--- start ---

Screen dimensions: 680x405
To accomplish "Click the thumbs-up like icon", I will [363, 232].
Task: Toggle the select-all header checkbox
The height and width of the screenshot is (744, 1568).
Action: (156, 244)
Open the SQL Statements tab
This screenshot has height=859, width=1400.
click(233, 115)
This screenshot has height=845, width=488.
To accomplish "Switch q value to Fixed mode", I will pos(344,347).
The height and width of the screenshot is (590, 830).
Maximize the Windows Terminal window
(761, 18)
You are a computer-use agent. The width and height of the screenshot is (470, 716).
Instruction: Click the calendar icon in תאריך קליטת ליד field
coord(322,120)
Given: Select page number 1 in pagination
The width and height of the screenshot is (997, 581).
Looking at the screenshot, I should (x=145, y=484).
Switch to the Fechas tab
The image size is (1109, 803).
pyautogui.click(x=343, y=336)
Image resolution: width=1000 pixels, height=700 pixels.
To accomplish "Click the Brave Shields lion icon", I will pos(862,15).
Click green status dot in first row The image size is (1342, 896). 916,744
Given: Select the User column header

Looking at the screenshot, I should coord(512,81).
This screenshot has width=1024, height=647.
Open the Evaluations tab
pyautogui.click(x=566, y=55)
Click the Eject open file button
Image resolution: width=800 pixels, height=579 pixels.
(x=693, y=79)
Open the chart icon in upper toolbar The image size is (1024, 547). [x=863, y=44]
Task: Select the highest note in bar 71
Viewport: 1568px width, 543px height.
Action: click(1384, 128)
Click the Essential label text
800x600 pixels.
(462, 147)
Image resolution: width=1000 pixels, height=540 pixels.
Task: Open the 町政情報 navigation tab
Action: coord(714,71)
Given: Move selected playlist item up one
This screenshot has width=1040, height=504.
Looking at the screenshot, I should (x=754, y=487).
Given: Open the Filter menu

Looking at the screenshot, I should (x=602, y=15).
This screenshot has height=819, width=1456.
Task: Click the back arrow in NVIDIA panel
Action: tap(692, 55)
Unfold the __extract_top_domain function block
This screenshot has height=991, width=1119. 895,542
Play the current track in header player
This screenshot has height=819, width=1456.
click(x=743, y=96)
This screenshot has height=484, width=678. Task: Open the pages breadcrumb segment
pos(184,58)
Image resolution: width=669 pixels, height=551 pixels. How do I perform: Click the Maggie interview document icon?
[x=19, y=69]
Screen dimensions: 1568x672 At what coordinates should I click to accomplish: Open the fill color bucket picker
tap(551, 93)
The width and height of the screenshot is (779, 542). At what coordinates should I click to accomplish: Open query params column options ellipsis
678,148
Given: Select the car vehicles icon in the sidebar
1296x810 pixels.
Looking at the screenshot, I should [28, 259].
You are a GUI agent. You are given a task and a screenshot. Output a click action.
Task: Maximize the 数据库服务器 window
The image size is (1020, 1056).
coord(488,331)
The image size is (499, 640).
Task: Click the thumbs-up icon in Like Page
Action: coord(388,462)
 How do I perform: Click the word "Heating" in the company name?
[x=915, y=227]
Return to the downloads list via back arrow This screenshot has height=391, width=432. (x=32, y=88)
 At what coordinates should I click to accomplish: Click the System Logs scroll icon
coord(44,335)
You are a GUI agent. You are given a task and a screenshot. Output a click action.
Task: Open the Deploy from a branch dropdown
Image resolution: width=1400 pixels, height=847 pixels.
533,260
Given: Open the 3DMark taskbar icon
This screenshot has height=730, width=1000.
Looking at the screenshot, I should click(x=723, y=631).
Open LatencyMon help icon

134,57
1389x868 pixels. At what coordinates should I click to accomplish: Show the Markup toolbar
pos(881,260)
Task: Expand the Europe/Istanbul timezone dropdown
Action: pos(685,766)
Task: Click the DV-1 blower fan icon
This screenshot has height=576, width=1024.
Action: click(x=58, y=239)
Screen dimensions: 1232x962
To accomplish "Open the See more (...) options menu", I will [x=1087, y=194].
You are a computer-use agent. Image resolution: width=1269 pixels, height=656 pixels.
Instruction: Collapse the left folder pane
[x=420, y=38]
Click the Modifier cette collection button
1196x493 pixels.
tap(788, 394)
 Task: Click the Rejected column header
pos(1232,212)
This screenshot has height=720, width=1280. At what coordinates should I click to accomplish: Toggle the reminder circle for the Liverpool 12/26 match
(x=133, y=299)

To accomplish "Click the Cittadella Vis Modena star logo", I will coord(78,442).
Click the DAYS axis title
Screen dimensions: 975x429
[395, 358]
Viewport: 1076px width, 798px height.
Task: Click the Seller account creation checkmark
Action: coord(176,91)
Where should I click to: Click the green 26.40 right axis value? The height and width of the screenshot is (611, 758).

--- end ---

§ **Task goal**:
Rewrite all the items above, changing "Brave Shields" to "Brave privacy shield" and leaving everything else as it is.

§ **The reply**:
Screen dimensions: 680x405
To accomplish "Click the thumbs-up like icon", I will [363, 232].
Task: Toggle the select-all header checkbox
The height and width of the screenshot is (744, 1568).
Action: (156, 244)
Open the SQL Statements tab
This screenshot has height=859, width=1400.
click(233, 115)
This screenshot has height=845, width=488.
To accomplish "Switch q value to Fixed mode", I will pos(344,347).
The height and width of the screenshot is (590, 830).
Maximize the Windows Terminal window
(761, 18)
You are a computer-use agent. The width and height of the screenshot is (470, 716).
Instruction: Click the calendar icon in תאריך קליטת ליד field
coord(322,120)
Given: Select page number 1 in pagination
The width and height of the screenshot is (997, 581).
Looking at the screenshot, I should (x=145, y=484).
Switch to the Fechas tab
The image size is (1109, 803).
pyautogui.click(x=343, y=336)
Image resolution: width=1000 pixels, height=700 pixels.
To accomplish "Click the Brave privacy shield lion icon", I will pos(862,15).
Click green status dot in first row The image size is (1342, 896). 916,744
Given: Select the User column header

Looking at the screenshot, I should coord(512,81).
This screenshot has width=1024, height=647.
Open the Evaluations tab
pyautogui.click(x=566, y=55)
Click the Eject open file button
Image resolution: width=800 pixels, height=579 pixels.
(x=693, y=79)
Open the chart icon in upper toolbar The image size is (1024, 547). [x=863, y=44]
Task: Select the highest note in bar 71
Viewport: 1568px width, 543px height.
Action: click(1384, 128)
Click the Essential label text
800x600 pixels.
(462, 147)
Image resolution: width=1000 pixels, height=540 pixels.
Task: Open the 町政情報 navigation tab
Action: coord(714,71)
Given: Move selected playlist item up one
This screenshot has width=1040, height=504.
Looking at the screenshot, I should (x=754, y=487).
Given: Open the Filter menu

Looking at the screenshot, I should (x=602, y=15).
This screenshot has height=819, width=1456.
Task: Click the back arrow in NVIDIA panel
Action: tap(692, 55)
Unfold the __extract_top_domain function block
This screenshot has height=991, width=1119. 895,542
Play the current track in header player
This screenshot has height=819, width=1456.
click(x=743, y=96)
This screenshot has height=484, width=678. Task: Open the pages breadcrumb segment
pos(184,58)
Image resolution: width=669 pixels, height=551 pixels. How do I perform: Click the Maggie interview document icon?
[x=19, y=69]
Screen dimensions: 1568x672 At what coordinates should I click to accomplish: Open the fill color bucket picker
tap(551, 93)
The width and height of the screenshot is (779, 542). At what coordinates should I click to accomplish: Open query params column options ellipsis
678,148
Given: Select the car vehicles icon in the sidebar
1296x810 pixels.
Looking at the screenshot, I should [28, 259].
You are a GUI agent. You are given a task and a screenshot. Output a click action.
Task: Maximize the 数据库服务器 window
The image size is (1020, 1056).
coord(488,331)
The image size is (499, 640).
Task: Click the thumbs-up icon in Like Page
Action: coord(388,462)
 How do I perform: Click the word "Heating" in the company name?
[x=915, y=227]
Return to the downloads list via back arrow This screenshot has height=391, width=432. (x=32, y=88)
 At what coordinates should I click to accomplish: Click the System Logs scroll icon
coord(44,335)
You are a GUI agent. You are given a task and a screenshot. Output a click action.
Task: Open the Deploy from a branch dropdown
Image resolution: width=1400 pixels, height=847 pixels.
533,260
Given: Open the 3DMark taskbar icon
This screenshot has height=730, width=1000.
Looking at the screenshot, I should click(x=723, y=631).
Open LatencyMon help icon

134,57
1389x868 pixels. At what coordinates should I click to accomplish: Show the Markup toolbar
pos(881,260)
Task: Expand the Europe/Istanbul timezone dropdown
Action: pos(685,766)
Task: Click the DV-1 blower fan icon
This screenshot has height=576, width=1024.
Action: click(x=58, y=239)
Screen dimensions: 1232x962
To accomplish "Open the See more (...) options menu", I will [x=1087, y=194].
You are a computer-use agent. Image resolution: width=1269 pixels, height=656 pixels.
Instruction: Collapse the left folder pane
[x=420, y=38]
Click the Modifier cette collection button
1196x493 pixels.
tap(788, 394)
 Task: Click the Rejected column header
pos(1232,212)
This screenshot has height=720, width=1280. At what coordinates should I click to accomplish: Toggle the reminder circle for the Liverpool 12/26 match
(x=133, y=299)

To accomplish "Click the Cittadella Vis Modena star logo", I will coord(78,442).
Click the DAYS axis title
Screen dimensions: 975x429
[395, 358]
Viewport: 1076px width, 798px height.
Task: Click the Seller account creation checkmark
Action: coord(176,91)
Where should I click to: Click the green 26.40 right axis value? The height and width of the screenshot is (611, 758).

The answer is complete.